Life, stranger than fictions..

Welcome to my blog! It's a pleasure to have you here reading my hyperbolic scribbles. Some are archived stuff from my other blogs (inactive ones), some are brand new ideas. My words will be too much, overrated, out of line, dysfunctional, confusing, impractical and sometime don't make any sense. But in a hand, they have released my tense.
So enjoy these imaginarium of free mind. In a case you are interested to drop a line, or jes wanna appreciate any posts, don't be hesitate. Do your deed! Release those hustle-bustle inside your brain!

Thursday, March 17, 2011

Last Chance Harvey: Percintaan yang dewasa? [archieve]



BEGITU ADA NAMA EMMA THOMPSON di deretan casts-nya, saya langsung tertarik dengan film ini. Saya belum pernah kecewa menonton film-film dia, even yang paling silly macam Junior dan Nanny McPee. Jadi, waktu saya bawa pulang DVD bajakannya, sudah terbayang tontonan yang menyenangkan mata dan hati.

Benar aja. Meskipun film drama percintaan komedi ini berkisah tentang romansa manusia hampir-lanjut-usia, tapi ada segi-segi lainnya yang cukup menarik dan jadi bumbu pemikat (selain akting bu Emma yang okeh banget itu): tentang hubungan anak-ortu yang broken home, tentang tindak-tanduk tetangga baru yang aneh dan mencurigakan, tentang blind date, daaan tentu saja latar kota Paddington, Inggris, yang cuwantik banget!

Excellent acting performance by miss Thompson.

Plot ceritanya masih tipikal drama romantis: ada pertemuan insidental, konflik, opposite attraction, pertemuan yang gagal karena salah satu karakter tidak sengaja mendapat musibah, ilham tiba-tiba yang membuat kedua karakter bertemu lagi, dan tentu happy ending.

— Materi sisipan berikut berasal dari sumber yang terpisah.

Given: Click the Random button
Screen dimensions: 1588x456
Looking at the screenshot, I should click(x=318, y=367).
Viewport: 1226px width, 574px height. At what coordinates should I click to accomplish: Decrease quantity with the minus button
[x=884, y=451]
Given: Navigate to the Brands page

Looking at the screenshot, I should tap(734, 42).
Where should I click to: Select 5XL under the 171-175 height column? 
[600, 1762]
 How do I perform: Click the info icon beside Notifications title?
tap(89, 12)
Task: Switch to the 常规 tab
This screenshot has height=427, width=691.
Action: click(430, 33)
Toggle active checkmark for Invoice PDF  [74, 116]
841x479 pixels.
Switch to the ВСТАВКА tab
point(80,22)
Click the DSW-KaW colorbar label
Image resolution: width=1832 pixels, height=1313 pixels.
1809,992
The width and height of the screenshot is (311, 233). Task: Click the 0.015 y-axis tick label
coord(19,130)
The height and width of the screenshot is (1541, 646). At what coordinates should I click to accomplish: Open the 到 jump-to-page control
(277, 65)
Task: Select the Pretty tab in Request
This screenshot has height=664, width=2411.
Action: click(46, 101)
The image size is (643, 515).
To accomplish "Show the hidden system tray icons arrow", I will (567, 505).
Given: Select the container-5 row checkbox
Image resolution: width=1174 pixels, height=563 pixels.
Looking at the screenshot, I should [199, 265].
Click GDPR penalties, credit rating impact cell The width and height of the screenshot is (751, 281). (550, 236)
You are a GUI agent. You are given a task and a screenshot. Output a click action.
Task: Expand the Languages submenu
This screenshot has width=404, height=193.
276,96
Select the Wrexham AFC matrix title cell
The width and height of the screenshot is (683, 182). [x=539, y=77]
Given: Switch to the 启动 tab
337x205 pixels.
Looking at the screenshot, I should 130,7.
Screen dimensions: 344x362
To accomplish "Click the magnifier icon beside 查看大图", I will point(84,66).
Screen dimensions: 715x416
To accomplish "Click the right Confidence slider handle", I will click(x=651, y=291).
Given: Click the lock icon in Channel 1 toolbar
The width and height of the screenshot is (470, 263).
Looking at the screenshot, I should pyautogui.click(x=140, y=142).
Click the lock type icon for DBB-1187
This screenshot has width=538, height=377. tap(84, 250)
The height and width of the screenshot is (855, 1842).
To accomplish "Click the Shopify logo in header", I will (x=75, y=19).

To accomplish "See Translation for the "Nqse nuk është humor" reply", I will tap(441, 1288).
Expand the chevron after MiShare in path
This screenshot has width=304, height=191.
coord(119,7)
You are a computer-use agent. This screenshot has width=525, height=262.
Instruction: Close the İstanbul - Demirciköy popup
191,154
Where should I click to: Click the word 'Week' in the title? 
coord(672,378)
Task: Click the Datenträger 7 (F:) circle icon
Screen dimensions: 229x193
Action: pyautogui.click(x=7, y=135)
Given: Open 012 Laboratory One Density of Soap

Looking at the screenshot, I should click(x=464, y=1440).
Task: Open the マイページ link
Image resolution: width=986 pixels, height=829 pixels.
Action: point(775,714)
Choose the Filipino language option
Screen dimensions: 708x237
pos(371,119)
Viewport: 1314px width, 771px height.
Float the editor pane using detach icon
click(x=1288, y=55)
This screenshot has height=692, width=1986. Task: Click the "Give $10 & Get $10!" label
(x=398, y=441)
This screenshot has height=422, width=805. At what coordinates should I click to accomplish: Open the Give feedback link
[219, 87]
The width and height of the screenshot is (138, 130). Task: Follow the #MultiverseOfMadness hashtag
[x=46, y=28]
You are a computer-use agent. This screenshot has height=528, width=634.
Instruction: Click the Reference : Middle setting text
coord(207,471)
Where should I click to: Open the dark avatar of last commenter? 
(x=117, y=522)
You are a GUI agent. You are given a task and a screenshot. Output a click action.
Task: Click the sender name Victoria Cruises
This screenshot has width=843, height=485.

Masih begitu ramuannya.

Tapi film ini layak ditonton. Terutama untuk orang-orang yang mulai merasa 'sendirian' dan kehabisan kesempatan bertemu tambatan hati di usia hampir-lanjut-usia. Hubungan yang dikisahkan lewat karakter Harvey Shine (Dustin Hoffman) dan Kate Walker (Emma Thompson) memang rada unik. Dewasa, begitu saya menyebutnya. Tenang, lebih ke feeling, komunikatif, dalam. Tidak menggebu-gebu, bergairah, fisikal dan artifisial (or superficial?) seperti umumnya percintaan anak muda. Kedekatan mereka bukan terjadi karena ketertarikan fisik yang seksi nan menggoda atau perilaku cool dan kharismatik tiap karakter; justru karena 'kenyamanan' yang dirasakan setiap karakter dari karakter lain lewat percakapan-percakapan ringan seputar hal-hal yang mungkin kurang menarik bagi kebanyakan orang: buku.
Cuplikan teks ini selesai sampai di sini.